THE ROMANCE OF MISSISSIPPI

VALLEY HISTORY

We may as well acknowledge that only the few read history as a recreation. To the world at large, the picture of the Past will always be dim, save as illumined by the masters of romance. Their presentation is often false in portraiture, incident, perspective facts being more or less distorted to suit the whim of the artist; but, although lacking in accuracy, their tableaux are popularly accepted as true, and so vividly painted are they that historians seek in vain to correct them.

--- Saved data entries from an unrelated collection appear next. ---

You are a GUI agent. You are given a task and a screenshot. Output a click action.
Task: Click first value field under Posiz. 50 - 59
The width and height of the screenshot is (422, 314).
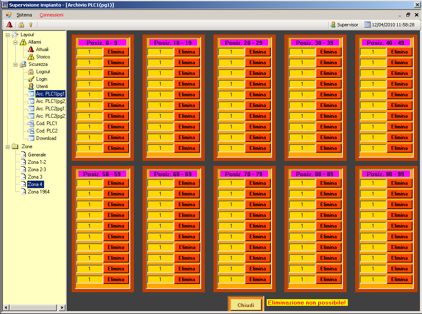click(89, 183)
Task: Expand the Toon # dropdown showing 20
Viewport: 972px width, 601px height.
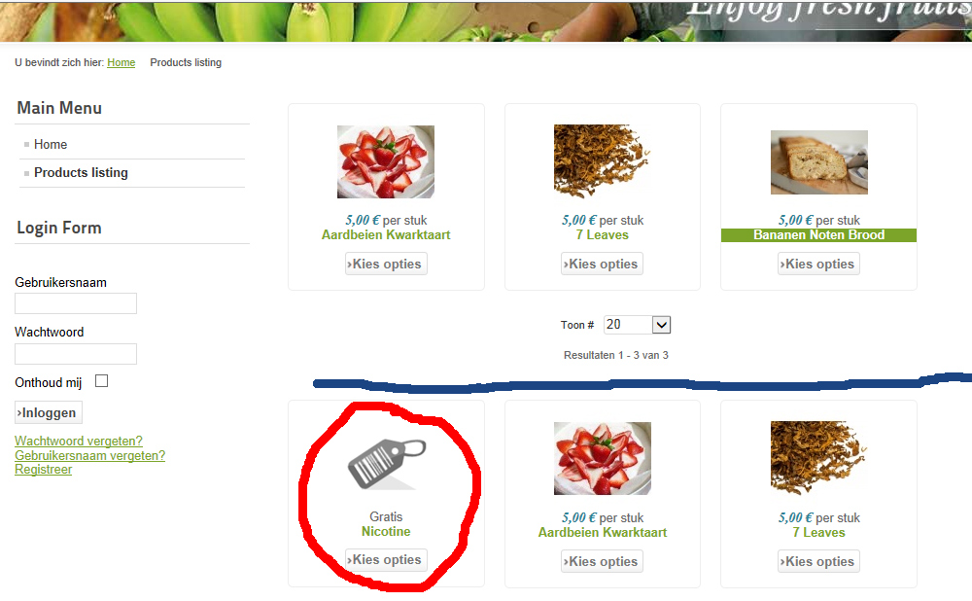Action: coord(638,325)
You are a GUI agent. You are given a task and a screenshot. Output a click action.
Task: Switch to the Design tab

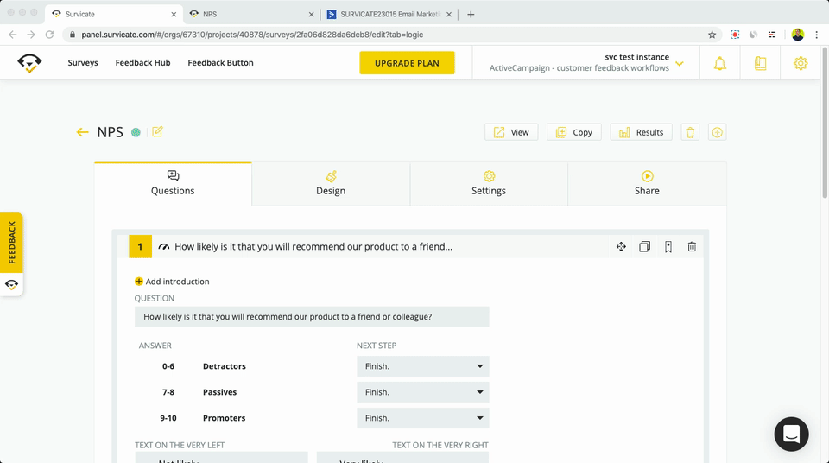point(331,183)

The history that lives in our memory, that permanently appeals to our imagination, is in large degree the history portrayed by our novelists and poets. Scotland lives for us in that region of fancy depicted by Burns, the Waverly Novels, and "Kidnapped." Ireland would practically be unknown save for Lever, Moore, and Lover. England will ever be the stage whereon walk the characters of Shakespeare, Fielding, Dickens, Thackeray, Bulwer-Lytton, Wordsworth, and Tennyson. Our France is the land of Dumas, Hugo, Balzac, and Zola.

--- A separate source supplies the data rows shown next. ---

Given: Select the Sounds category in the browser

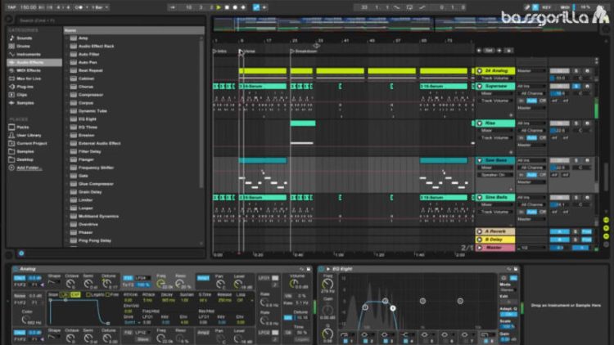Looking at the screenshot, I should [x=25, y=38].
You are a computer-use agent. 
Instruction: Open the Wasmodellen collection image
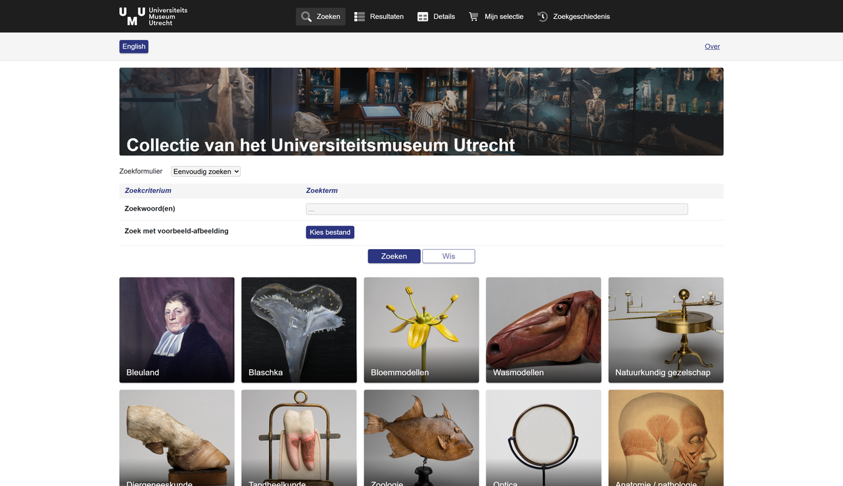coord(543,329)
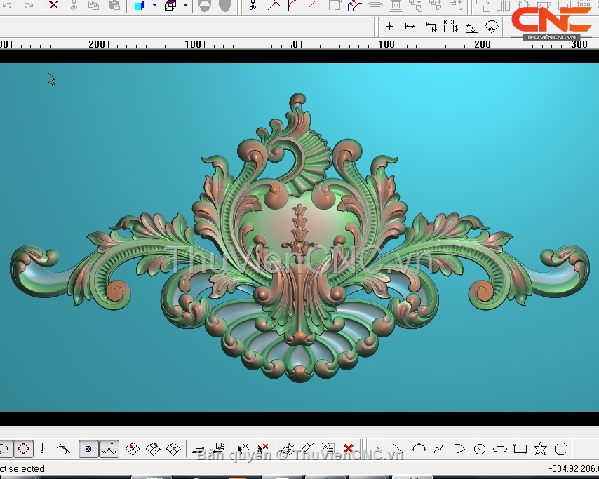Click the straight Line drawing tool

coord(398,449)
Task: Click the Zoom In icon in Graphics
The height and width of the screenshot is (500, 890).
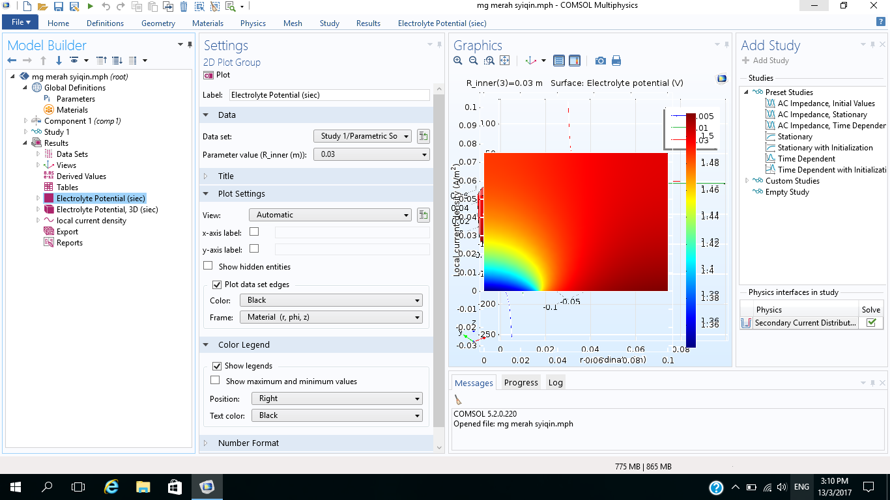Action: pyautogui.click(x=458, y=61)
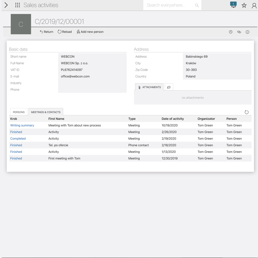The height and width of the screenshot is (258, 258).
Task: Open the user profile icon
Action: coord(254,5)
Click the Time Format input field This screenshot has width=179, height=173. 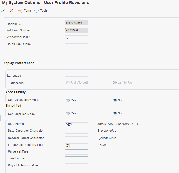point(77,159)
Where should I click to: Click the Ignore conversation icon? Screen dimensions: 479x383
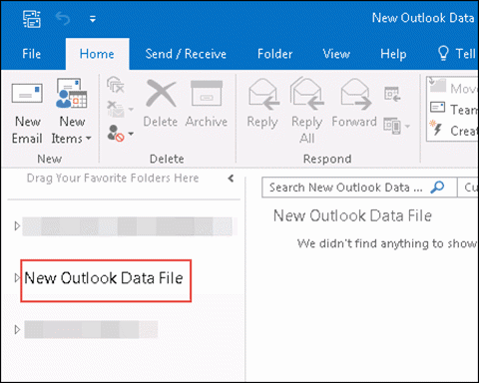[x=116, y=85]

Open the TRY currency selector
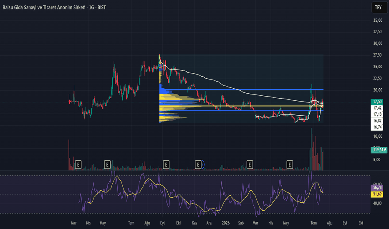click(379, 7)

It is the fashion for most historians, devotees as they are of scientific exactness, to decry this tendency of the masses to take their chronicles in the sugar-coated form; they declare that history warped to the purposes of romance is worse than no history at all. But I, for one, am somewhat inclined to differ with my sober-minded colleagues. I see great value in romance as a hand-maiden of history - provided always that the romancer be honest, and adept at his craft. If forsooth John and Mary take not kindly to the history of the historians, then am I quite content that history should serve as a framework for the romance that they will accept. Historians there are, such as Motley, Prescott, Parkman, Gibbon, Macaulay, Guizot, who with lofty imagination and consummate art reconstruct the stage of history, re-dress and re-people it, so that one may contemplate as through an open window the pageant of the Past. The clientèle of chroniclers such as these, is wider than the circle of admiring friends who applaud the thesis of the latest candidate for the doctor's hood. Yet after all, men and women who know well even their Gibbon and their Parkman, constitute a small fraction only of that restricted group of human beings whom we dub "cultured." To the multitude, the "Rise and Fall" either of Rome or of New France is and ever will be caviare.

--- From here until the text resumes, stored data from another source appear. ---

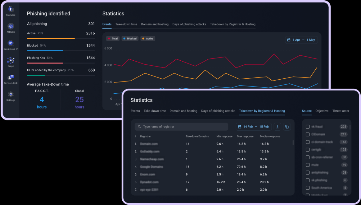Select the Threat actor tab
The width and height of the screenshot is (361, 205).
(x=341, y=111)
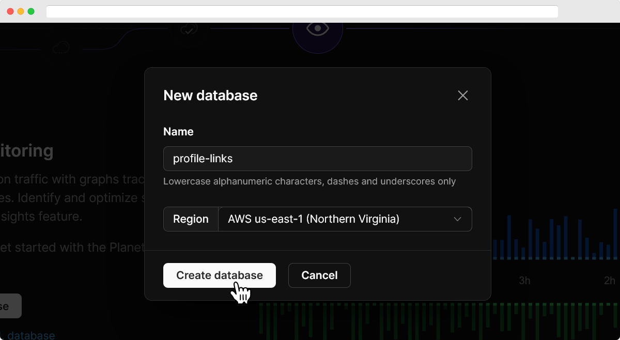Screen dimensions: 620x340
Task: Click the Create database button
Action: (x=219, y=275)
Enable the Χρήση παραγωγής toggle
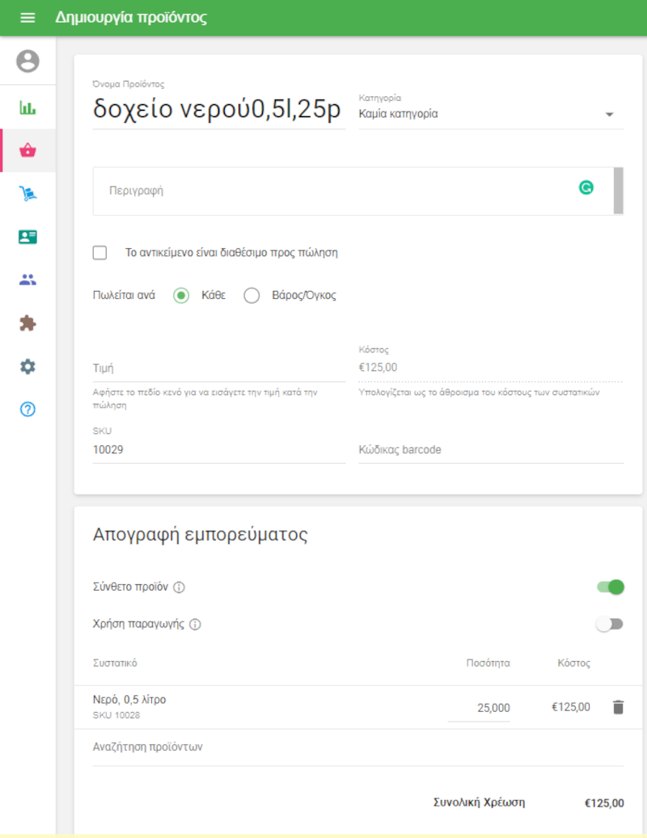Screen dimensions: 647x838 (609, 624)
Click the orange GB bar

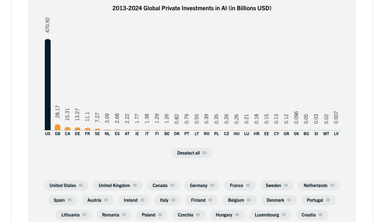point(58,127)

If then we would have awakened in the mind of the man of the street and of the club an intelligent appreciation of the impressive lessons taught by the world's experience, let us welcome right heartily good historical romance, and patriotic verse that has the proper ring. The novelist and the poet being the real teachers of history to the masses, we must needs seek to instruct these inspired interpreters, to direct them to the salient points in our nation's annals, and be exceeding glad that they have the God-given faculty of attractively clothing our dry bones of facts with flesh and blood, and of so endowing them with the breath of life that they walk freely in the market place.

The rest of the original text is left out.